When I decided to enter into a contract agreement to rear dairy-bred heifers, it was with a fair degree of trepidation.

For a start, I don’t readily embrace change (and the older I get the more pronounced this trait becomes), and the seismic shift from working with prime beef animals, to looking at pathetic little doe-eyed creatures almost felt like a backward step.

Despite the apparent certainty of real profitability, there was that other great farming stigma – what would the neighbours think?

We all know rightly what’s being hinted at here; it’s the age-old thing where your street credibility rises significantly as long as the new tractor is either red, blue, or green, whereas if its country of origin was somewhere in eastern Europe then you have immediately become something of an agricultural outcast.

Not for the first time in my farming career, my fears have been completely misplaced, and all preconceived opinions have been well wide of the mark.

At this early stage (the calves have been here for five months), I am struggling to find anything negative to say regarding these wee heifers.

For a start, the whole family has sort of fallen in love with all 30 of them. Far from forcing ourselves to confront these narrow little animals on a daily basis, their quiet temperament and gaining nature makes them entirely irresistible.

If you enter the field to check them, a bovine avalanche descends on the quad, to the extent that trying to exit the gate is nearly impossible, unless some meal is used to distract their attention.

This pleasant temperament is entirely at odds with my beef cattle, which can be positively dangerous if not handled with care (especially in confined areas).

If beef cattle are being weighed, I might ask my wife Susan to record the weights, but she’d be sitting in the relative safety of the tractor cab. By contrast, she stood in the middle of the dairy heifers during weighing and the biggest problem was their tendency to chew everything, while using her as some sort of scratching post.

Target

They are finally beginning to bulk up a bit in size and weight, and towards the end of October averaged over 200kg.

That is just ahead of target weight for their age, and having been weighed sixty days previously, daily liveweight gain was 0.75kg.

When they arrived in early June, they were in the region of 90kg, so I suspect 0.75kg per day has been the rate of growth all along.

Feeding

Meal feeding started at over 1kg per head of a 16% blend, and this was reduced at the end of the summer to about 0.4kg.

Currently, they are back up to 1kg again, and silage has been introduced. Although grass is not yet too scarce, a couple of wet nights could change all that.

One thing that did surprise me was just how little grass they ate for the first couple of months. I didn’t really know what to expect, but for next year I’ll probably treat each calf as one sheep equivalent. I can’t help thinking 30 dry ewes would have eaten as much grass as the calves.

Lungworm

The only small management issue this year concerned lungworm. Despite them being injected with Cydectin LA before arriving here, I had to use a pour-on (Dectomax) in August, and followed this treatment with the same again in late October. The injectable should, theoretically, have lasted until housing, but the more I enquire about lungworm, the more I am assured that programmes of control may not follow any definite pattern.

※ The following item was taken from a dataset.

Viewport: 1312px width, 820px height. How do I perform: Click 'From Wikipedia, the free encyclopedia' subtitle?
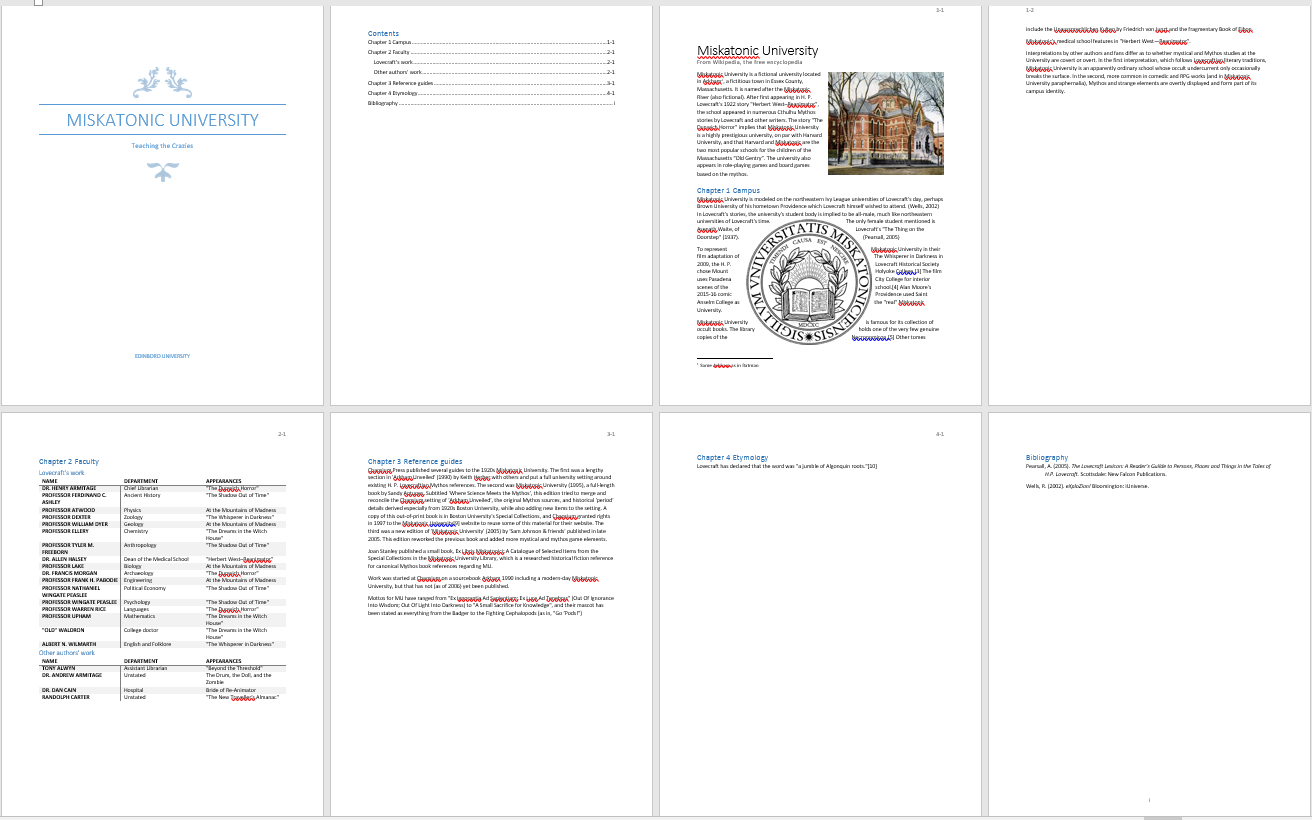[x=749, y=62]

Despite grazing sheep pastures, it seems a warm and damp growing season can lead to heavy burdens and the common-sense advice appears to centre on treatment when coughing within the group becomes noticeable.

That may not sound too scientific, but it probably has worked well for me.

The next few stages for this enterprise (wintering, turnout, getting them in-calf, growing them onwards) will undoubtedly bring new challenges. But at this stage all trepidation and concern has been replaced with quiet hope and anticipation that everything is easily possible with these unassuming and compliant animals.